Like everyone else, I am excited to integrate this into my lecture on fan cultures, intrigued by the prospects for other creators to utilize similar strategies in the future, and incredibly curious—and conflicted—to see how Warner Bros. approaches the production of the project in the wake of the intense fan support. However, at the same time, I am hesitant to give into this abstraction having had the experience of “being there” on Wednesday. While it would be facetious to suggest that this is the kind of event that you’ll tell your grandchildren about, or that you’ll “remember where you were when the Veronica Mars Kickstarter ticked over $2,000,000,” the experience of watching the numbers go up throughout the day or refreshing the page in the final seconds was nonetheless a key space in which the meaning of this Kickstarter unfolded; when the Kickstarter converged with the selection of a new Pope on Wednesday afternoon, during which cable news informed me I was witnessing history, it called attention to the shared “liveness”—if not shared scale—of the two events (and created a new genre of Veronica Mars/Catholicism mashup jokes we’ll never get a chance to use again).
The Kickstarter conversation began in earnest last year surrounding a collection of successful video game projects, and at the time Ian Bogost asked “what if Kickstarter is more about the experience of kickstarting than it is about the finished products?” He goes on to suggest that when you support a Kickstarter “you’re buying a ticket on the ride, reserving a front-row seat to the process and endorsing an idea.” Building on that idea, following a Kickstarter as it approaches its goal strikes me as the equivalent to waiting in the queue to a ride at Disney World, an interactive experience in its own right that is designed to build excitement for the ride to follow. The introductory video and the tweets sent out by Rob Thomas and Kristen Bell were like the pre-recorded content that plays on the screens as you walk by; the social media chatter between fans lines up with the conversations you strike up with the people waiting in line around you; just as I used Spotify to listen to the Veronica Mars soundtrack while watching the Kickstarter grow, “We Used To Be Friends” would be playing on an endless loop in the Magic Kingdom.
As with some theme park rides, the line between the queue and the ride will be blurry in this case: does the ride begin when the Kickstarter reaches its goal? Or when the film is released next year? Or when the film goes into production this summer (since viewers were supporting not the project being released but rather the project existing at all)? Regardless, however, I want to maintain the importance of Wednesday not simply as a procedural act—backers contributing to a Kickstarter—but rather a social experience in which latent fan cultures were awakened, mobilized, and monetized in real time. Even if it’s twelve months until the project sees the light of day, and even if the Kickstarter earns another ten million dollars, I would point to Wednesday as a distinct cultural moment rather than simply the beginning of a larger trend.

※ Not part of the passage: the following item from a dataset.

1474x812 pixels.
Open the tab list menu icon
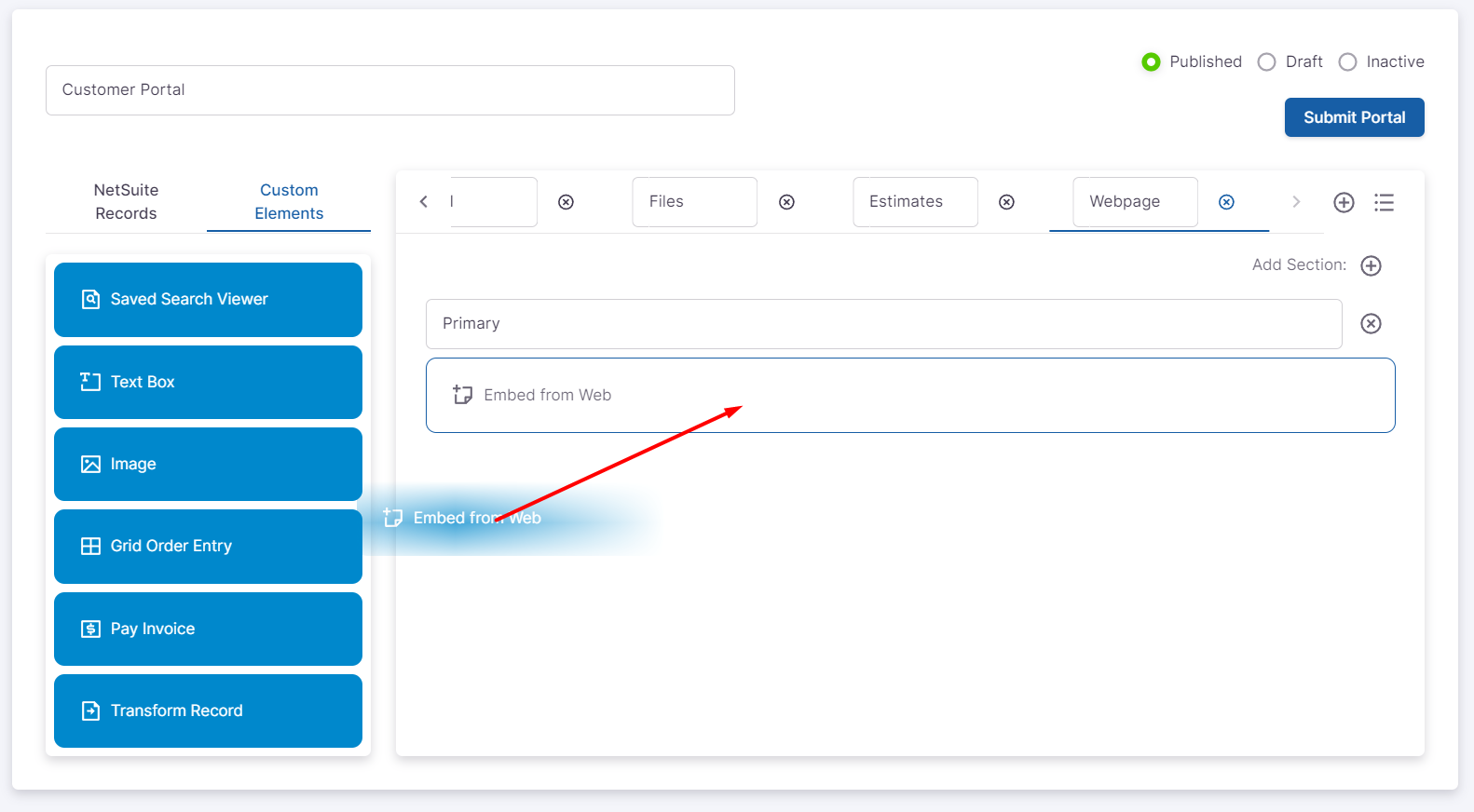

The challenge, of course, is capturing a “moment” for the sake of either research or teaching. It shifts our role as scholars from careful researchers to frantic curators: I spent my day trying to chart the growth of the Kickstarter in terms of average contributions, while I saw at least one scholar using Storify to curate relevant Twitter conversation. I don’t know what I intend to do with this data, precisely, but for the moment I can only hope it helps combat the “ephemerality” of Wednesday’s experience in the queue as we move forward in teaching and researching the meaning of this campaign.